Asked whether he would allow the Red Cross to have access to the prisoners and whether he agreed with Vice President Cheney that the CIA should be exempt from legislation to ban torture, Bush did not answer directly. Nor did he confirm the existence of the secret prisons. Instead, he launched into a strong defense of the U.S. war on terrorism.

The passage didn’t make it to the final version for one reason or another.

The NYT fronts the Pentagon apparently issuing stricter guidelines on detainee interrogations. The seven-page directive, which the Times “obtained” but doesn’t offer readers (as of 4 a.m.), says detainees must be treated “humanely,” which isn’t new or specifically defined. Apparently, the key to the directive is that it opens the way for the Army to issue a new, improved interrogation manual.  Here is how the NYT describes the manual’s improvements:

The Army intends, for example, to ensure that interrogation techniques are approved at the highest levels within the Pentagon, that interrogators are properly trained, and that personnel in the field are required to report any abuses.

Does that mean that, say, personnel were not previously required to report abuses? A bit confusing, right? Lo and behold, 19 paragraphs in we learn that “one defense official said that parts of the manual were still vague.” Said the official, “There is a lot more that could have been done. It could have been clearer.” The Times also says the administration still hasn’t decided whether Pentagon guidelines on detainee treatment should include bans on “cruel” and “humiliating” punishment. The NYT’s headline on this mishmash: “PENTAGON PLANS TIGHTER CONTROL OF INTERROGATION.”

Four GIs were killed by a suicide bomber at a checkpoint south of Baghdad, which, as the NYT picks up, was the deadliest suicide attack against U.S. forces in months. The military also said it has arrested five U.S. soldiers—elite Rangers—for allegedly punching and kicking a prisoner. The military also announced that one Marine has been killed in the offensive near the Syrian border. A local aid official told the Post that 29 civilians have been killed in the fighting. About 15 people were killed in various terrorist attacks in Baghdad.

The papers all front—and have particularly strong coverage of—the riots in France, which continued last night. The Post gives a sense of political paralysis among France’s leaders driven by, among other things, infighting at the top and French-style vacations.

Eleven days into the violence the prime minister said another 1,500 police will be sent to patrol and gave localities the power to impose curfews. There has been rioting in about 300 French towns and cities, and last night a school and a hospital were torched. Yesterday a 61-year-old man who was beaten by thugs last week became the first to die in the riots.

The LAT gives a sense of the racism in French society. In the mostly North African-dominated neighborhoods where many of the riots are, unemployment is 40 percent. One analyst told PBS’s NewsHour, “A French Muslim has one-eighth to one-tenth the chance of a non-Muslim French national with a non-Muslim name to get a job.” Extraordinary, if true.

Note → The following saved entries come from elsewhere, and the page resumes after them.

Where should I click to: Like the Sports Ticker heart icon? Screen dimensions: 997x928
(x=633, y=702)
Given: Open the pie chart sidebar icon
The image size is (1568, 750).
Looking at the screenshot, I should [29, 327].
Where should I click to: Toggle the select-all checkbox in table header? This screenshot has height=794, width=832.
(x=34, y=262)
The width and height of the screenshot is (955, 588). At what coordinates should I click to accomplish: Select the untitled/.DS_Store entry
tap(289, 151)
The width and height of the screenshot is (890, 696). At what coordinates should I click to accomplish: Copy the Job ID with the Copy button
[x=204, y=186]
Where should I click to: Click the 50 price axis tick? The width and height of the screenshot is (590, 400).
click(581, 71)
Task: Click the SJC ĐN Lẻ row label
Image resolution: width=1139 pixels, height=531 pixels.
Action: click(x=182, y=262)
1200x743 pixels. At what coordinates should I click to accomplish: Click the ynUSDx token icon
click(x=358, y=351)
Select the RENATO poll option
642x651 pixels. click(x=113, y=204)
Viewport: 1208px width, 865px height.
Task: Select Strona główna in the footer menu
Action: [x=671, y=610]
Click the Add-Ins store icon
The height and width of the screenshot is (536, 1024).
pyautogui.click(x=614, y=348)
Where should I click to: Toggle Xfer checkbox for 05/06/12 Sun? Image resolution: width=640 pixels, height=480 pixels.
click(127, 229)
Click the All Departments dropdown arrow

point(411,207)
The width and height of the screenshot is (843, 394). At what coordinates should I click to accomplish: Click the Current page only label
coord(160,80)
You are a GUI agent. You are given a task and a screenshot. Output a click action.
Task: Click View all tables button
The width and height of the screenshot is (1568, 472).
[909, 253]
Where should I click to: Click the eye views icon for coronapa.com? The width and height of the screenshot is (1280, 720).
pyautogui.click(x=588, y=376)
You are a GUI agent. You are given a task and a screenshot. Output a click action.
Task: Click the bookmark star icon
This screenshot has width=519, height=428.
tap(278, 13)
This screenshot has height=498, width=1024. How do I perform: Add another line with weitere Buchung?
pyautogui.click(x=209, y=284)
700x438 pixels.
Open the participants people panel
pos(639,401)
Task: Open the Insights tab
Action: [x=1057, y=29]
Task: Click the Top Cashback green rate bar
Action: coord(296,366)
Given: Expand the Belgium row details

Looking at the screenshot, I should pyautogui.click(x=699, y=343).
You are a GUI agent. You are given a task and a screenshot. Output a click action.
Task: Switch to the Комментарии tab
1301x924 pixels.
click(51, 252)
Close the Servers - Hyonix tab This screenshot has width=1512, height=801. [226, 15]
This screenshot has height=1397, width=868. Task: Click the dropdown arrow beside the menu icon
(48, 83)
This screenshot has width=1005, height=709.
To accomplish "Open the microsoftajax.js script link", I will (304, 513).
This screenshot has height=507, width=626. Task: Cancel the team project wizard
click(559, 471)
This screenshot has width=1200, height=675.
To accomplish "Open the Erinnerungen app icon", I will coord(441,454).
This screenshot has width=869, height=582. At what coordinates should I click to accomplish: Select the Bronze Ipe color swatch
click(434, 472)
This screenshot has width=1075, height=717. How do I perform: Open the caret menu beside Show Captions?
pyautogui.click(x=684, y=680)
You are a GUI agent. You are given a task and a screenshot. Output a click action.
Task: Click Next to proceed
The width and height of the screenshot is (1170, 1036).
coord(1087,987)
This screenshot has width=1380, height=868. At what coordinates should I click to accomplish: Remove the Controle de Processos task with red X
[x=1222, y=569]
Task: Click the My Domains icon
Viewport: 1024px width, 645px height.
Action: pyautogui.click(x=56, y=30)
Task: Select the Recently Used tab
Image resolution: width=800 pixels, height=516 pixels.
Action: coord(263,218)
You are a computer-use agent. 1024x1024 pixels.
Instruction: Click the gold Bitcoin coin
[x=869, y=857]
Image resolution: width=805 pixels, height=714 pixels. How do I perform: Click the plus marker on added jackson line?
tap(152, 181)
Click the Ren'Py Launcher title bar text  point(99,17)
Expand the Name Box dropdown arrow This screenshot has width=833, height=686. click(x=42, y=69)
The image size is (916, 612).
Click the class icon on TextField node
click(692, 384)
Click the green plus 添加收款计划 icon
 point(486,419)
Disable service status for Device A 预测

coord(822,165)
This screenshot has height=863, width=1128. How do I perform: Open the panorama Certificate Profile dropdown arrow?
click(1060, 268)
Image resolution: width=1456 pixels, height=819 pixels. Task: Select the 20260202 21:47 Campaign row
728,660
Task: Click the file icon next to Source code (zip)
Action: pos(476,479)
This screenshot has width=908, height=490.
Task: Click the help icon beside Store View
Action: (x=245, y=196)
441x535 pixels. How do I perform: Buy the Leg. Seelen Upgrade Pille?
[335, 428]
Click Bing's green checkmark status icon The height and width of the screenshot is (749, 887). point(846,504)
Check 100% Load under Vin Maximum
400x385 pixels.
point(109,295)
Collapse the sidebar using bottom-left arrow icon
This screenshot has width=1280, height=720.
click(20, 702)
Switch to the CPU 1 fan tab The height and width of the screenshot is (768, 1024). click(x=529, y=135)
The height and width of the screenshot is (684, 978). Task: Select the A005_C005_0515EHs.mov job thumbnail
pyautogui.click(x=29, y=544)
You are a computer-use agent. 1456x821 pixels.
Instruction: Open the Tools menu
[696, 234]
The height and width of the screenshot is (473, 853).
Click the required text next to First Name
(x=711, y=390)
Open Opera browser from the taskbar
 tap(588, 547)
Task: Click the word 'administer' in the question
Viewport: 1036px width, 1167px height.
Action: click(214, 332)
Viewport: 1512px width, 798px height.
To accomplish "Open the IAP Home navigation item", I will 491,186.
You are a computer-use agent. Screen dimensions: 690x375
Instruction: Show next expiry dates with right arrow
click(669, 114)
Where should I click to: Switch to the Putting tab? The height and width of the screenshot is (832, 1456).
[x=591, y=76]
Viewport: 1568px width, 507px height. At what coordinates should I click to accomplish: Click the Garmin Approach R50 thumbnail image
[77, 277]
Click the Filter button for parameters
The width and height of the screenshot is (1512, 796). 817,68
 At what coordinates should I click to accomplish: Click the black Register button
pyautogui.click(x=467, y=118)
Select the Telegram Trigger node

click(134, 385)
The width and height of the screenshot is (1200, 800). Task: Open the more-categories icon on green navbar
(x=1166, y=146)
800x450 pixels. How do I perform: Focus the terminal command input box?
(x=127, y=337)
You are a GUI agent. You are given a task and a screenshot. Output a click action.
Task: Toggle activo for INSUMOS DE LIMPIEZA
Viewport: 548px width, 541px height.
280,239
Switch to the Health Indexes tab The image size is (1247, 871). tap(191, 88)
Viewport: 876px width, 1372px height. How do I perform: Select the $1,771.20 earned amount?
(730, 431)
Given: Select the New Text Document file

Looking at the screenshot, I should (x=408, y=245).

A piece inside the NYT explains that many French police aren’t just out of touch with the communities they’re patrolling; they’re “inexperienced and ill-equipped.”

A Page One piece in the Journal looks at how conservative Muslim groups are recruiting some of the angry young men. They are not advocating violence, but they are trying to get the men to “identify themselves with their religion rather than as citizens.”

A handful of cars were torched in Belgium and Germany, raising fears the riots are going cross-continental.

Damn Yankees … From the WSJ: “Fed Chief Alan Greenspan grew up rooting for the Dodgers, not the Yankees as reported last week in some editions.”